タリバン、モスクワの和平促進国際会合に参加へ

 【ニューデリー松井聡】内戦が続くアフガニスタンの旧支配勢力タリバンが、9月4日にモスクワで開催されるロシア政府主催のアフガンの和平を促す国際会合に参加する。タリバンのムジャヒド報道官が22日、毎日新聞に明らかにした。タリバンが国際会議に参加するのは極めて異例。米国との交渉を見据え、国際社会の支援を取り付けたいタリバンと、アフガン和平で主導権を握りたいロシアとの思惑が一致した格好だ。

     ムジャヒド氏によると、会合には中東カタールの首都ドーハにある政治事務所トップのスタネクザイ氏率いる代表団が出席する。会合は昨年に続き2回目だが、タリバンの出席は初めて。中国、パキスタン、イラン、中央アジア5カ国なども参加する見通し。

     一方、地元メディアによると、アフガン外務省は22日、会合に出席しない方針を示した。アフガン政府の後ろ盾の米国も昨年に続き欠席する見通し。米国は対立するロシア主導のアフガン和平の動きを警戒しており、アフガン政府もその意向をくんだとみられる。

     トランプ米政権は一向に改善しないアフガン情勢を打開し、タリバンにアフガン政府との和平交渉を促すため、7月に初めてタリバンとの直接会談に踏み切った。その後もポンペオ米国務長官らが、タリバンに影響力を持つカタールなどにタリバンとの交渉進展への協力を働きかけている。

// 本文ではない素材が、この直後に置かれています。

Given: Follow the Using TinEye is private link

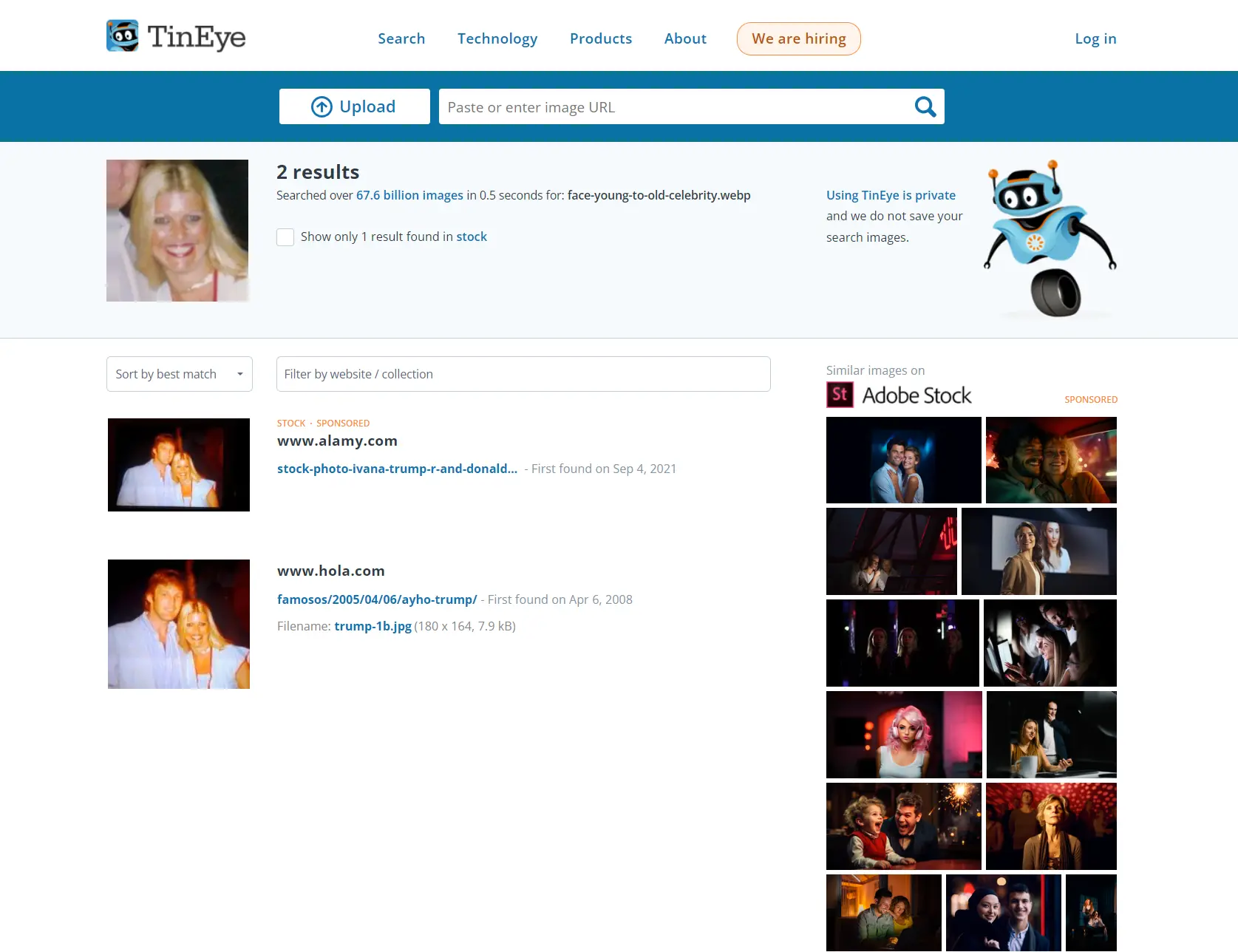Looking at the screenshot, I should 891,195.
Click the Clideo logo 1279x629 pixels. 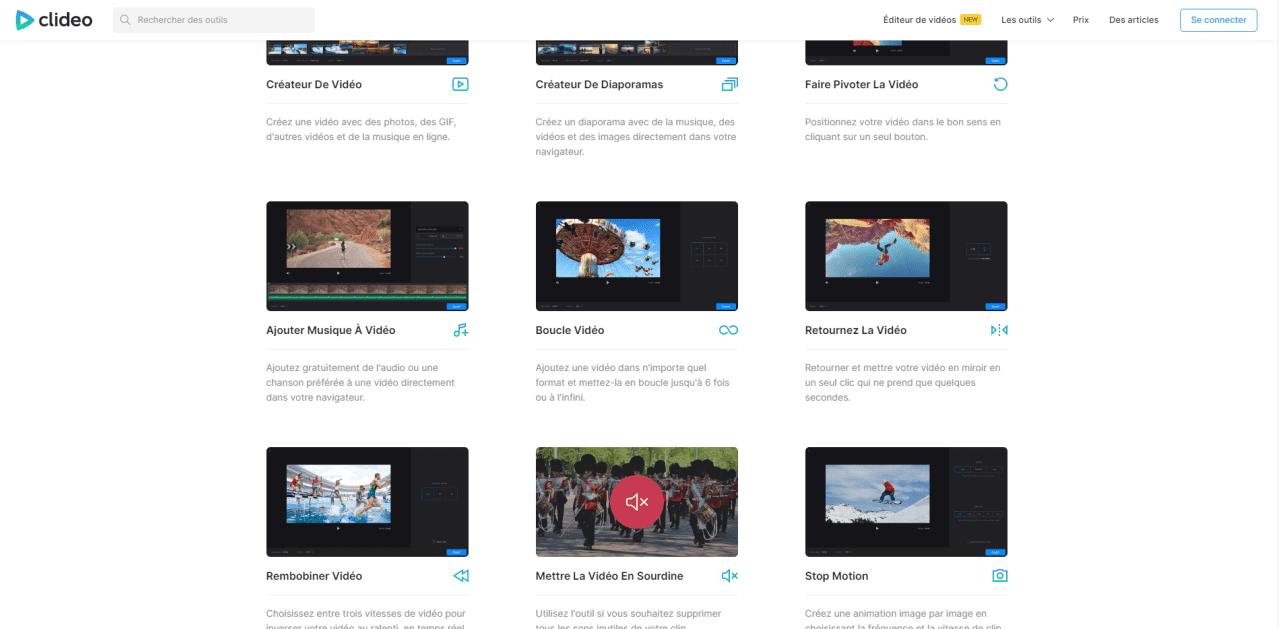(54, 19)
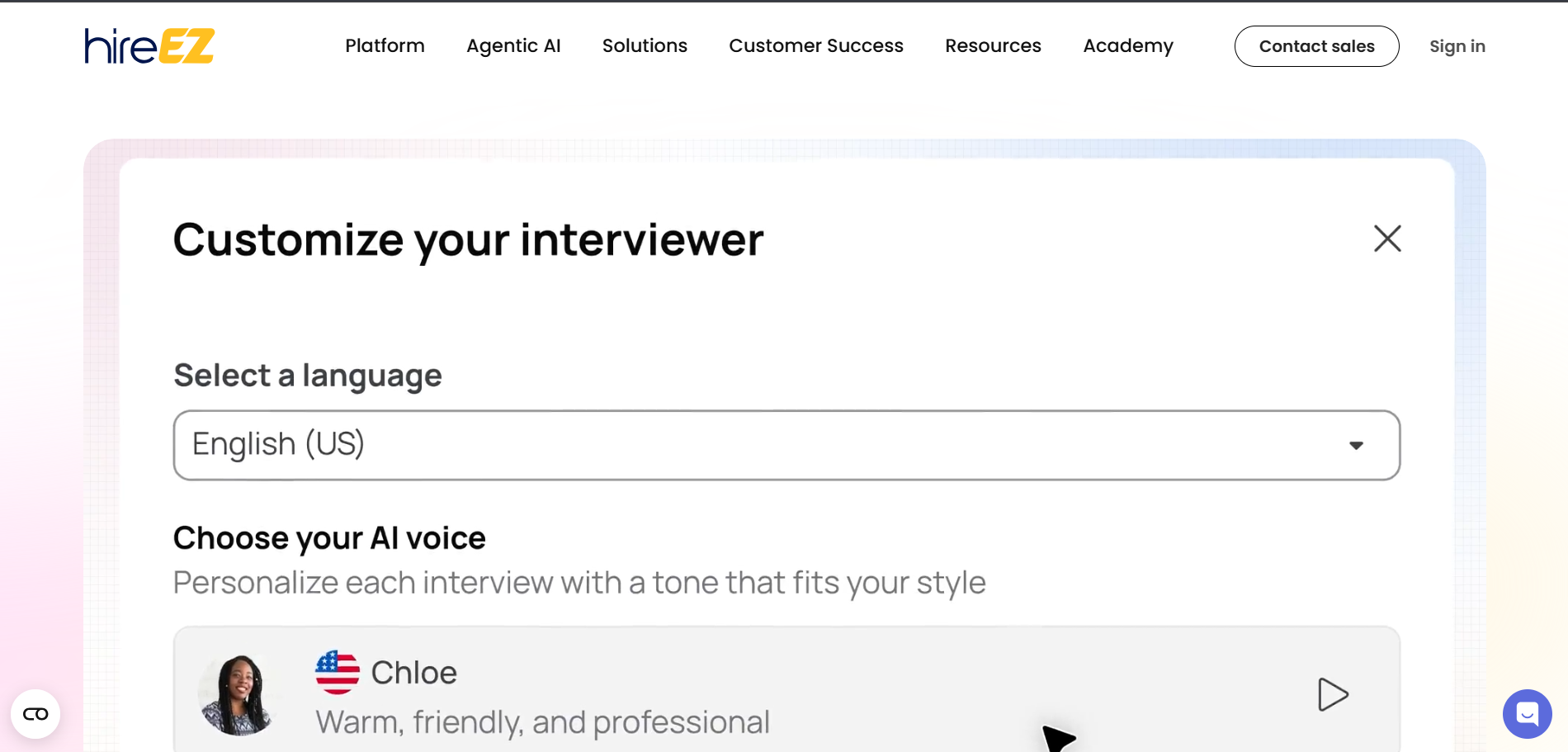Open the Agentic AI menu
Viewport: 1568px width, 752px height.
click(513, 46)
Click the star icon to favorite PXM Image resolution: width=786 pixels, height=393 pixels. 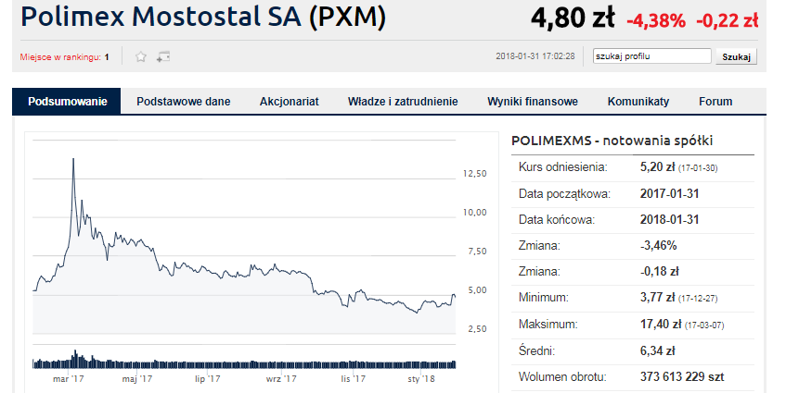click(x=141, y=57)
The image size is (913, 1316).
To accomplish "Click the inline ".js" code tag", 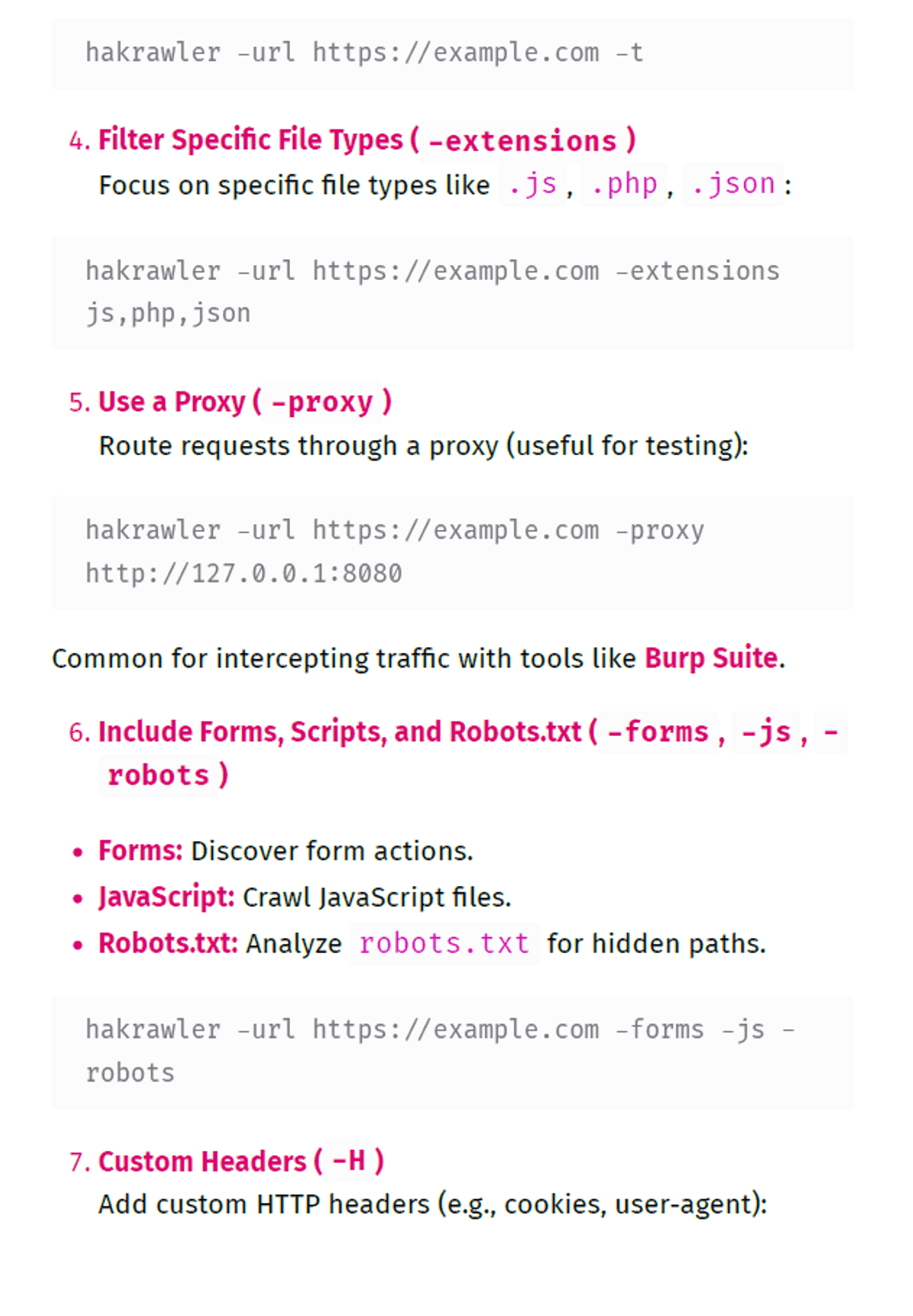I will pyautogui.click(x=533, y=185).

     タリバンは8月にウズベキスタンとインドネシアを公式訪問し、国際社会と協調する姿勢をアピール。一方で今月に入り、アフガン政府や駐留外国部隊への攻撃も強化している。21日からの「イード」(イスラム教の祝祭)に合わせたアフガン政府の停戦提案も拒否した。米国との交渉を優位に進めるため、力を誇示する狙いがあるとみられる。

     ロシアは元々、1979年のアフガン侵攻で旧ソ連が戦ったムジャヒディン(イスラム聖戦士)から派生したタリバンとの関係は良くなかった。だが近年、急速にタリバンとの関係を強化。アフガンが過激派組織「イスラム国」(IS)の拠点となることへの懸念に加え、対立する米国へのけん制の意味合いもあるようだ。